Essential to your business the Buy-Sell Agreement
If you’re in business, chances are you will need to have a buy-sell agreement in place. A Buy-Sell Agreement protects a business from a range of financial problems in the event of one owner’s death, incapacitation, divorce, bankruptcy, or their retirement.
The Different Types of Buy-Sell Agreements
Why Your Business Needs a Buy-Sell Agreement
- Prevent Business Uncertainty – A buy-sell agreement can clearly detail how the business will continue should one of the co-owners pass.
- Funded with Life Insurance – An insurance policy structured correctly will fund the buy-sell agreement should it come into effect.
- Cost-Benefit Analysis – The benefits of a correctly-documented buy-sell agreement far outweigh the minimal costs involved.
- Avoid Liquidity Problems – A buy-sell agreement can ensure a smooth transition avoiding liquidity problems for the business.
- Retain Customers – With a buy-sell agreement ensuring a smooth transition, this can ensure that clients are not facing unnecessary disruption and the business can continue.
- Avoid Unnecessary Disputes – A buy-sell agreement can avoid unnecessary confusion and conflicts amongst surviving family members and co-owners.
Case Study – The Value of a Buy-Sell Agreement

The Situation
Ben and Scott run a successful advertising company in Singapore that they set up jointly 6 years ago.
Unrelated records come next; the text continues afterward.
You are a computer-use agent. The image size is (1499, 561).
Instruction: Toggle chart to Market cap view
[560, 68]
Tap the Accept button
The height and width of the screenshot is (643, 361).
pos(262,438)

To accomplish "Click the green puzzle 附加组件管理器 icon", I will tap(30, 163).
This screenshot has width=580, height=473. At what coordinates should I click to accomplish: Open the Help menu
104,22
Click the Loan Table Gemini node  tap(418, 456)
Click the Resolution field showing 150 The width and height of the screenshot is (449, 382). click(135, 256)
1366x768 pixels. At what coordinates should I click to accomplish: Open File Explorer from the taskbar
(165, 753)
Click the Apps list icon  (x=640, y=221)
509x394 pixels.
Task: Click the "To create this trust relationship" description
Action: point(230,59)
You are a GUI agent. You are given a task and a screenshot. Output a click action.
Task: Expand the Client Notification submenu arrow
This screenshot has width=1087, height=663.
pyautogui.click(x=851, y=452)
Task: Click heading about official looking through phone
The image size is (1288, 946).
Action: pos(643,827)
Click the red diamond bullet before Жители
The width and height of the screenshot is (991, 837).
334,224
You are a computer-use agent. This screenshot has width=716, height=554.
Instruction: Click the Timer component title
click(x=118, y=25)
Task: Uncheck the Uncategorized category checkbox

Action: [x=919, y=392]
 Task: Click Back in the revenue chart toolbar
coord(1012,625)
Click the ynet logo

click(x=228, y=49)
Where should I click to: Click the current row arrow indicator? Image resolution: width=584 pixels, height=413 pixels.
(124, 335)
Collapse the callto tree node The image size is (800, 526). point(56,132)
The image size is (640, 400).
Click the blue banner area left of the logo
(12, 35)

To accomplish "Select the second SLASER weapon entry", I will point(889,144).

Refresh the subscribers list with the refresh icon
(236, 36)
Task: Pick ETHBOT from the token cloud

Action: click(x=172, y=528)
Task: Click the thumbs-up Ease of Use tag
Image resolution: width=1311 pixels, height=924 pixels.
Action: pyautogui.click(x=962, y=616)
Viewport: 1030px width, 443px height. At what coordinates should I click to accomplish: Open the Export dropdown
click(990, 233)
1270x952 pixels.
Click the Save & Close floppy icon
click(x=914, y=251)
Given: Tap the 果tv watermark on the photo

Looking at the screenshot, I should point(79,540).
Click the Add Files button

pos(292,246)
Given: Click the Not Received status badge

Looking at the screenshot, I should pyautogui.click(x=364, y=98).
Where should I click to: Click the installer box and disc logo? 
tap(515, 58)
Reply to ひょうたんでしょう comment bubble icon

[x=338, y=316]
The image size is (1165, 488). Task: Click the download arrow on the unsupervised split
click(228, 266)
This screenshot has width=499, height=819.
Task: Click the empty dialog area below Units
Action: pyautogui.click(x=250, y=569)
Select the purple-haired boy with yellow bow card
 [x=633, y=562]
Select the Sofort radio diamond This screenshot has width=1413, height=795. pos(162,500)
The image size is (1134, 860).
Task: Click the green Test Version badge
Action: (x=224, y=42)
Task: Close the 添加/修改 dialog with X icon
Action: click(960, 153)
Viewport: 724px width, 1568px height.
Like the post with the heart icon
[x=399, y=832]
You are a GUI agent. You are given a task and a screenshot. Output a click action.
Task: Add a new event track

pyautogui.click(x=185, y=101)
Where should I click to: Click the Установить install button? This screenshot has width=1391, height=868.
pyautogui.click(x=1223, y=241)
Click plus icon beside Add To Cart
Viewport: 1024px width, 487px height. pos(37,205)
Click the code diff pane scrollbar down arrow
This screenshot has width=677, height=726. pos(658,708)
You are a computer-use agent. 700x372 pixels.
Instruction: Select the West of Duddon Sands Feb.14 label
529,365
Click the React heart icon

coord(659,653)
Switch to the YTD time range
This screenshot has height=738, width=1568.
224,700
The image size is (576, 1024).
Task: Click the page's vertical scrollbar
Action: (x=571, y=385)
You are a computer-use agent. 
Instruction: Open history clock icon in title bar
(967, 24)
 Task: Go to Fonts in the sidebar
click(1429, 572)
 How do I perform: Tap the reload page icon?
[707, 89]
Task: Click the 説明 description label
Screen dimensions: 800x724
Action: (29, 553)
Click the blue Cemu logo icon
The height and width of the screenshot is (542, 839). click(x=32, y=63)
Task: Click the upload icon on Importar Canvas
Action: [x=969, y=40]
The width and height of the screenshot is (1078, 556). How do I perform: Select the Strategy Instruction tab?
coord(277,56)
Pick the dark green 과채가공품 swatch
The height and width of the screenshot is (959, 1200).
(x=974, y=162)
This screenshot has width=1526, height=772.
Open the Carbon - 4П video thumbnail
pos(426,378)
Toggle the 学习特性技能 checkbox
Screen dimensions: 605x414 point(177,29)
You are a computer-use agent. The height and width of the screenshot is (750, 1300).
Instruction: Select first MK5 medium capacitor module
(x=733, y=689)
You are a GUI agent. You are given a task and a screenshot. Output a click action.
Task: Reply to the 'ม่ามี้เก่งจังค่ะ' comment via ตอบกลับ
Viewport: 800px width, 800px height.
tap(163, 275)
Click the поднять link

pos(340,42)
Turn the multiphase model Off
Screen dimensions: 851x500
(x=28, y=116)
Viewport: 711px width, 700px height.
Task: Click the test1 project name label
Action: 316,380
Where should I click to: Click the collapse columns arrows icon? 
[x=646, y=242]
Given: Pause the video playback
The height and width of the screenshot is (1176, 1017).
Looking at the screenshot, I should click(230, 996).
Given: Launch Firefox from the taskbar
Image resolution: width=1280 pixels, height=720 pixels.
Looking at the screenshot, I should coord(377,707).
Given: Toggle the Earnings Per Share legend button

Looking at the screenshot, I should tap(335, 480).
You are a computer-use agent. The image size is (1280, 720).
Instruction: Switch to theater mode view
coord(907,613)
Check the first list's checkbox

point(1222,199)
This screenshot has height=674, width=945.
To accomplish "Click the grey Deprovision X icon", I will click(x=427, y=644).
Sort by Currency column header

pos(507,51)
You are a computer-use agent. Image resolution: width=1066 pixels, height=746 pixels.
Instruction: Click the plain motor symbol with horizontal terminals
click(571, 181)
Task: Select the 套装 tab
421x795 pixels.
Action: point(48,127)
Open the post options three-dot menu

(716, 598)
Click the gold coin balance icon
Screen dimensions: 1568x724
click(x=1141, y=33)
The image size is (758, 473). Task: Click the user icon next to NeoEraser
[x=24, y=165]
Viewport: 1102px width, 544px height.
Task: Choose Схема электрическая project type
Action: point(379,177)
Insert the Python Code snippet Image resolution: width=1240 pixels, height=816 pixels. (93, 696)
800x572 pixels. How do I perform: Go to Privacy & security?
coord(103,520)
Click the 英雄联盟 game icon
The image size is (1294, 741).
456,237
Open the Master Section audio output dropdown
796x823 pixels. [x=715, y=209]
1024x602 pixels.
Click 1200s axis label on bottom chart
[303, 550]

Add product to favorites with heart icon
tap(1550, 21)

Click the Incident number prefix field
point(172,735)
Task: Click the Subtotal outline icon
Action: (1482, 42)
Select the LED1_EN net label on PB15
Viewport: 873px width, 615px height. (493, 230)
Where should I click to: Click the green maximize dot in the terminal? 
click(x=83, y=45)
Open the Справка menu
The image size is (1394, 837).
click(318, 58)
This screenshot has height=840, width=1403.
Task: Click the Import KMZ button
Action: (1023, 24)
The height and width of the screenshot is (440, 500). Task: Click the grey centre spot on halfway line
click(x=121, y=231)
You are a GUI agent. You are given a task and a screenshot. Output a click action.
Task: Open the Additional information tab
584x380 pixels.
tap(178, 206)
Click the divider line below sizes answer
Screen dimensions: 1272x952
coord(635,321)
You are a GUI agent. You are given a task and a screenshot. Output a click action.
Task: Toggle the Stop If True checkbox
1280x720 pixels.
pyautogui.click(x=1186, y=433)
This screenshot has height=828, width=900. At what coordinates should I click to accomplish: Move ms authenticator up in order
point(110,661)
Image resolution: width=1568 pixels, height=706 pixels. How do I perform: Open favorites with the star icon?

The company is currently generating $600,000 per year in revenue and both Scott and Ben plan to continue growing the business for many years to come. Scott and Ben are both married and wish to ensure that they have the right risk management policies and documentation in place should the unforeseen occur. Ben and Scott each own a 50% share of the business, which is currently valued at approximately $3,000,000 each.
The Solution
Scott and Ben take out a life insurance policy on each of their lives to the value of their respective share of the business, $3,000,000. They each pay the annual premium for the insurance policies. As their adviser, we work with their legal representative to ensure that the correct transfer agreements are put into place ensuring the longevity of the business should the unforeseen occur.
Scenario
If Ben were to pass, his estate would receive the life insurance proceeds and as per the transfer agreement, his share of the business would automatically transfer to Scott. Scott can then continue to run the business long into the future as a 100% shareholder.